* _EXERCISE_:
Output all records exactly, with no images.

* _SUPPLIED DATA_:

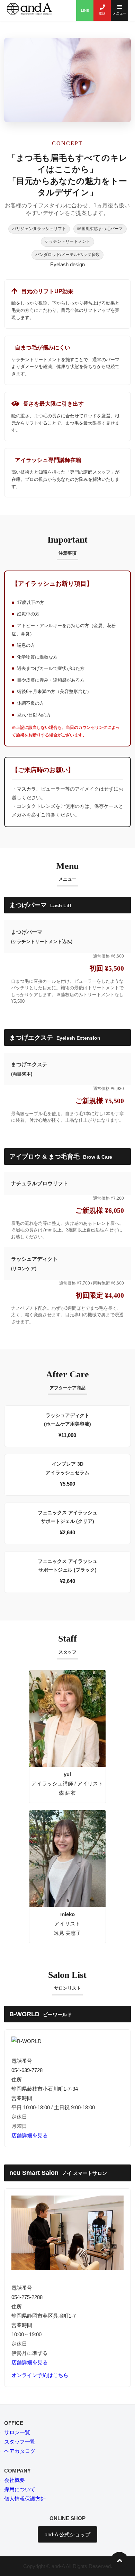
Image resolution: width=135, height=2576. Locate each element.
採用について (19, 2489)
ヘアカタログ (19, 2451)
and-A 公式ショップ (67, 2534)
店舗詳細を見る (29, 2135)
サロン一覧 (17, 2432)
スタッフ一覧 (19, 2442)
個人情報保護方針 (25, 2498)
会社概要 (14, 2480)
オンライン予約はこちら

* _TASK RESPONSE_:
Image resolution: width=135, height=2576. Locate each element.
採用について (19, 2489)
ヘアカタログ (19, 2451)
and-A 公式ショップ (67, 2534)
店舗詳細を見る (29, 2135)
サロン一覧 (17, 2432)
スタッフ一覧 (19, 2442)
個人情報保護方針 (25, 2498)
会社概要 (14, 2480)
オンライン予約はこちら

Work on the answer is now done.